Poisson-Gaussian Holographic Phase Retrieval with Score-based Image Prior

TL;DR

This paper introduces a novel algorithm for holographic phase retrieval under combined Poisson and Gaussian noise, leveraging score-based priors and providing theoretical convergence guarantees, with improved reconstruction performance demonstrated through simulations.

Contribution

It proposes the AWFS algorithm that integrates a score-based image prior into phase retrieval, addressing mixed noise conditions with theoretical convergence analysis.

Findings

Improved reconstruction accuracy over Gaussian or Poisson-only models.

Score-based prior outperforms DDPM, PnP-ADMM, and RED methods.

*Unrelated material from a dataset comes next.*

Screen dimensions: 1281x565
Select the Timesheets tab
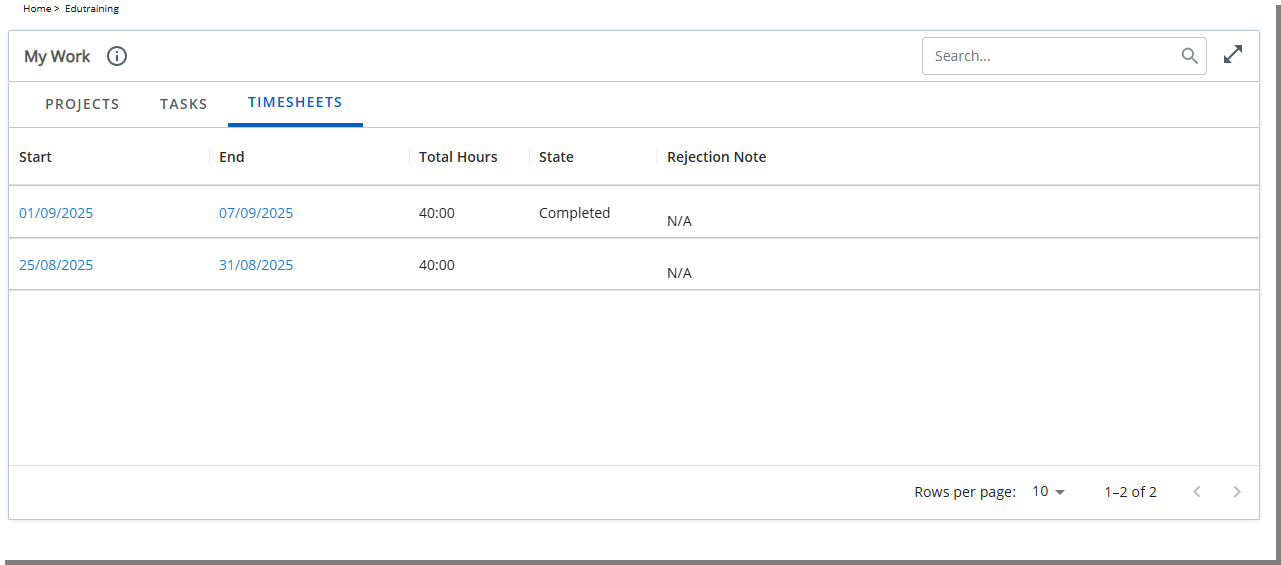pyautogui.click(x=295, y=103)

Theoretical guarantee of critical-point convergence.

Abstract

Phase retrieval (PR) is a crucial problem in many imaging applications. This study focuses on resolving the holographic phase retrieval problem in situations where the measurements are affected by a combination of Poisson and Gaussian noise, which commonly occurs in optical imaging systems. To address this problem, we propose a new algorithm called "AWFS" that uses the accelerated Wirtinger flow (AWF) with a score function as generative prior. Specifically, we formulate the PR problem as an optimization problem that incorporates both data fidelity and regularization terms. We calculate the gradient of the log-likelihood function for PR and determine its corresponding Lipschitz constant. Additionally, we introduce a generative prior in our regularization framework by using score matching to capture information about the gradient of image prior distributions. We provide theoretical analysis that establishes a critical-point convergence guarantee for the proposed algorithm. The results of our simulation experiments on three different datasets show the following: 1) By using the PG likelihood model, the proposed algorithm improves reconstruction compared to algorithms based solely on Gaussian or Poisson likelihood. 2) The proposed score-based image prior method, performs better than the method based on denoising diffusion probabilistic model (DDPM), as well as plug-and-play alternating direction method of multipliers (PnP-ADMM) and regularization by denoising (RED).